Ketika Freire menulis Pedagogia do Oprimido, ia berangkat dari kenyataan faktual dengan pendekatan historis terkait kondisi pendidikan di Brazil dan Amerika Latin yang miskin secara akses dan kualitas. Tujuan pamflet Khayati yang berjudul De la misère en milieu étudiant, adalah kritik yang dialamatkan terhadap mahasiswa Prancis. Saat Giroux mulai menulis Theory and Resistance in Education: A Pedagogy for the Oppressed hingga kemudian menyelesaikan On Critical Pedagogy: Critical Pedagogy Today, ia mendasarkan kritiknya pada kondisi pendidikan di USA yang selalu dianggap jauh lebih maju, lebih terkemuka dan menjadi mercusuar bagi negara-negara di dunia ketiga. Atau ketika Callinicos merumuskan kritiknya dalam Universities in a Neoliberal World, ia sedang melihat kenyataan faktual secara radikal dan holistik dari perguruan-perguruan tinggi di negara-negara maju dan relasi eksploitatifnya dengan perguruan-perguruan tinggi di negara-negara dunia ketiga.
Artinya adalah, kita perlu berhenti untuk memakai kacamata orang lain untuk melihat pendidikan kita sendiri! Hari ini kita membutuhkan sebuah rumusan kritis tentang bagaimana dan apa yang dimaksudkan dengan pedagogi kritis dalam konteks Indonesia. Yang sejarah panjang pendidikannya terentang jauh sebelum Islam datang, seperti bagaimana Karsyan berdiri dan kemudian menjadi basis awal berdirinya pesantren di masyarakat Islam pra-Indonesia. Bagaimana juga ke-Kristen-an yang dibawa oleh bangsa Eropa memberi warna dominan terhadap pendidikan di Indonesia. Bagaimana kekayaan pengetahuan masyarakat adat menjadi hal yang secara unik namun diacuhkan karena dianggap sebagai ancaman laten bagi penguasa. Bagaimana negara ini mendiamkan begitu saja ketika lebih dari 500.000 orang jadi korban pembantaian di akhir dekade 1960-an. Ini belum termasuk soal-soal kontemporer yang kita hadapi seperti Aceh, Papua, Alifuru dan ribuan kasus tanah yang merupakan konflik asimetris namun menjadi seperti pemandangan harian.

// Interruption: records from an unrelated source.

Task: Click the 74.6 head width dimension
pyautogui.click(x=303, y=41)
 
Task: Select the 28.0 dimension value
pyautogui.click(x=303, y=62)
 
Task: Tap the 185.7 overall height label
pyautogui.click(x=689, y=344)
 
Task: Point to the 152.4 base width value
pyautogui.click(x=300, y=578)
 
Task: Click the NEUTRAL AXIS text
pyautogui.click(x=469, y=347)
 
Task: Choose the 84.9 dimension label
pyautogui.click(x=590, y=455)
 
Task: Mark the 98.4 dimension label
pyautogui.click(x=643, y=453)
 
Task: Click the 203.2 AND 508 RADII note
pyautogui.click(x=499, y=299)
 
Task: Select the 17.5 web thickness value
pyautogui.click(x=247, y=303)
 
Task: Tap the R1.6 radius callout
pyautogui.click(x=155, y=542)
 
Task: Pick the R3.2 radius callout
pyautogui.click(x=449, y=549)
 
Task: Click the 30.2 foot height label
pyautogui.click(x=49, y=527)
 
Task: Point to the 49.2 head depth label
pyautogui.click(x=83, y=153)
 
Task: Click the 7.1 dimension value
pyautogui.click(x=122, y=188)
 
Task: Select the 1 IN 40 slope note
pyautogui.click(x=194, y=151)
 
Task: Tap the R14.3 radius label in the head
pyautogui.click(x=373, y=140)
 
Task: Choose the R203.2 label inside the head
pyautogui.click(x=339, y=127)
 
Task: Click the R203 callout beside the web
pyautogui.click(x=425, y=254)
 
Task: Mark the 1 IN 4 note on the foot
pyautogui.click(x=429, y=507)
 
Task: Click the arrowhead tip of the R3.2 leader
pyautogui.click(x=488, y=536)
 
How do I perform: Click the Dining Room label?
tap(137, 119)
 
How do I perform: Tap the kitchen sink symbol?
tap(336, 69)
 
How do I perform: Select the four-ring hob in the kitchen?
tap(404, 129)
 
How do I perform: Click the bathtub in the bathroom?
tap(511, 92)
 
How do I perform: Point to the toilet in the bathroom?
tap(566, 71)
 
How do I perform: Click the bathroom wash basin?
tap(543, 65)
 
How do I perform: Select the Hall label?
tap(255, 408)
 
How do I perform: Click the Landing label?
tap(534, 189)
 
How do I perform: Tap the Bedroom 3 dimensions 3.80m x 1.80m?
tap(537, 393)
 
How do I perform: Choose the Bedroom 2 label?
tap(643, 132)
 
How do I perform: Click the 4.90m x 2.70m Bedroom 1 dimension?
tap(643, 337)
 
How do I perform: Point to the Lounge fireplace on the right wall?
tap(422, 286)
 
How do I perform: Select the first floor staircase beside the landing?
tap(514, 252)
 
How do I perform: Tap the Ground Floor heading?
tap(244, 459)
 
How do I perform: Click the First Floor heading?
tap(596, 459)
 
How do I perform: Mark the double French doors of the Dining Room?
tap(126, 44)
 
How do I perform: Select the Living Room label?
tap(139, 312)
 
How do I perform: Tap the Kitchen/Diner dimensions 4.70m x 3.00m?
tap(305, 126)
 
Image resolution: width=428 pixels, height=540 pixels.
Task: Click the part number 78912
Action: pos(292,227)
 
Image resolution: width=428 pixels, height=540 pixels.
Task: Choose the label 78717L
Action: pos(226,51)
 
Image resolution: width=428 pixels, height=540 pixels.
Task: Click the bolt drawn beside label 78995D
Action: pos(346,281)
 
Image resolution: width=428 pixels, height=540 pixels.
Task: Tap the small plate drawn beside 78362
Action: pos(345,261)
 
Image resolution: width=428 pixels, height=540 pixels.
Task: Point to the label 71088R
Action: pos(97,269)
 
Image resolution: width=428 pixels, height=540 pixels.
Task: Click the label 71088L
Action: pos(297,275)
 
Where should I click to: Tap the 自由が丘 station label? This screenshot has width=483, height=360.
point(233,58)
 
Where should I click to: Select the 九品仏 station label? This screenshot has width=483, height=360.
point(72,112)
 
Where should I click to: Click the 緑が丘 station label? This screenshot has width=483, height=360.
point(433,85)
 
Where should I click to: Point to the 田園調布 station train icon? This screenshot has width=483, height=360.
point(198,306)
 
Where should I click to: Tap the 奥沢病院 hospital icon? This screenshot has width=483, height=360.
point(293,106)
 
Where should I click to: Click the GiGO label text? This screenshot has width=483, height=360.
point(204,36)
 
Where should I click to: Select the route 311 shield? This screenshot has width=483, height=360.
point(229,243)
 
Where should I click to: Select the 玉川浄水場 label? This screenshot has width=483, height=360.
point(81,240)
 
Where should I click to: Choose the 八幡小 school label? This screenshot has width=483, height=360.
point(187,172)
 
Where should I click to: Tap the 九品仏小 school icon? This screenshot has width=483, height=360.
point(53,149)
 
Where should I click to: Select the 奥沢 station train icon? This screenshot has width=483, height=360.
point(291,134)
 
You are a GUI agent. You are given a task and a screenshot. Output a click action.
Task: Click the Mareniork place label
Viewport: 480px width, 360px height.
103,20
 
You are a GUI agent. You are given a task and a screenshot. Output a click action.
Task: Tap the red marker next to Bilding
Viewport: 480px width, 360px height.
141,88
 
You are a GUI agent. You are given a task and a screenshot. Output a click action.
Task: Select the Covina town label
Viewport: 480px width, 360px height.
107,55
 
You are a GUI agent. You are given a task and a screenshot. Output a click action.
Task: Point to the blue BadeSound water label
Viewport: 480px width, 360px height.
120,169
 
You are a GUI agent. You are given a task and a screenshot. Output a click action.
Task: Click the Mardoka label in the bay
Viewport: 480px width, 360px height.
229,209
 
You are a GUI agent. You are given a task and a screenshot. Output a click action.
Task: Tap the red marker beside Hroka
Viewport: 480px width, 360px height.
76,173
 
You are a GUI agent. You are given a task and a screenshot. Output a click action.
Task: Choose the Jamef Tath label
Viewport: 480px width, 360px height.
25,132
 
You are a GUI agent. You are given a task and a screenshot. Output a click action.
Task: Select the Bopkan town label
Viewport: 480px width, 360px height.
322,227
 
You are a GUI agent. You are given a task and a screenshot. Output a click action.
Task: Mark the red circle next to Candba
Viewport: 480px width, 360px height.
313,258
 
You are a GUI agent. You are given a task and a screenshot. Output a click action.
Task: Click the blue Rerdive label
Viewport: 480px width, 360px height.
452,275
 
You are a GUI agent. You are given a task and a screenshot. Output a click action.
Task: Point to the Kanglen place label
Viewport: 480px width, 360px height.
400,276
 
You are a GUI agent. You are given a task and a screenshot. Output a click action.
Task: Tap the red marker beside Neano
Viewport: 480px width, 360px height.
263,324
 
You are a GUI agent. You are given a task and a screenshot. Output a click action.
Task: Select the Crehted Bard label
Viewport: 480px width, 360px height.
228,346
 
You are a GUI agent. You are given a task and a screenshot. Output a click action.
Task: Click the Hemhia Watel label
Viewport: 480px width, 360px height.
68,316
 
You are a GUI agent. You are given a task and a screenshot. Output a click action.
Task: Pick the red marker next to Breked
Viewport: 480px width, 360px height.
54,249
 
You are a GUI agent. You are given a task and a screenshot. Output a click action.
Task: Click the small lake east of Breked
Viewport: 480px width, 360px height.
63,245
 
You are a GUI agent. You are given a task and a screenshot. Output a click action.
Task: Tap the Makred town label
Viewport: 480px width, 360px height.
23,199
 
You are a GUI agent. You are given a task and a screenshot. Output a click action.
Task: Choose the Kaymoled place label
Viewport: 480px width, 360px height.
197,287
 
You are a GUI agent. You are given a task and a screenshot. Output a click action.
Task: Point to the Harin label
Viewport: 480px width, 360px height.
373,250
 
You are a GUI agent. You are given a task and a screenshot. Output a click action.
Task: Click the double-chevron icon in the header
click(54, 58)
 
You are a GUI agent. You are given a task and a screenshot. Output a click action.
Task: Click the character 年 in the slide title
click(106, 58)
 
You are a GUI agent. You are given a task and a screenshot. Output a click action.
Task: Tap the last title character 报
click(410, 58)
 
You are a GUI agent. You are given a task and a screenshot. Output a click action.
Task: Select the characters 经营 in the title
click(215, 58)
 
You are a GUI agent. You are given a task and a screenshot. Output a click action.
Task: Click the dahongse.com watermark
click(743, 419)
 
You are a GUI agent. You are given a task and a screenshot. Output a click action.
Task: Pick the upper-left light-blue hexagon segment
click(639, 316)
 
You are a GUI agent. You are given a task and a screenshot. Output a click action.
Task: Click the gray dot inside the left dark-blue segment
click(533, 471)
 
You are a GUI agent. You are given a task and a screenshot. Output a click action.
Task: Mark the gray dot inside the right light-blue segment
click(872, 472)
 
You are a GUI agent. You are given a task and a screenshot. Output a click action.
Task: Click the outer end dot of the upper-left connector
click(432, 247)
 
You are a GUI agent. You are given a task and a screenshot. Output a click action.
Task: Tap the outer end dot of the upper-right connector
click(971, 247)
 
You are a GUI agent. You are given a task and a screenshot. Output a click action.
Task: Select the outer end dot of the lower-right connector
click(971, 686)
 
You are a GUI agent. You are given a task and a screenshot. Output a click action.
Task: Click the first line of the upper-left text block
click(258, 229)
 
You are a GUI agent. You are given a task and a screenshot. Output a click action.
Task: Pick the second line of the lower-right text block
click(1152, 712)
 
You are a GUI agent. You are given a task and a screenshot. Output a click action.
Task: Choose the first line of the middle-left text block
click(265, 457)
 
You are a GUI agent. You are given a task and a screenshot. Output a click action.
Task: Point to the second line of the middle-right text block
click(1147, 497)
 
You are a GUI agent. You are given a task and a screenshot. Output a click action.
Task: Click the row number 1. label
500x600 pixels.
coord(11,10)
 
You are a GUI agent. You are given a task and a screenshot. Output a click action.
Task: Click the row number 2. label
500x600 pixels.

Dan, apakah itu tanggung jawab pemerintah? Semoga saja iya. Sebab kini, saya sedang meletakkan harapan lebih, pada Menteri Pendidikan, yang meski tidak link and match berlatarkan dunia pendidikan, tapi nampaknya punya passion yang cukup terhadap ruang yang kerap jadi objek pengabaian ini. Di tengah budaya penunjukkan menteri yang kerap sarat akan kepentingan politik praktis tadi, saya melihat beliau sebagai sebuah anomali, ditunjuk karena kompetensi.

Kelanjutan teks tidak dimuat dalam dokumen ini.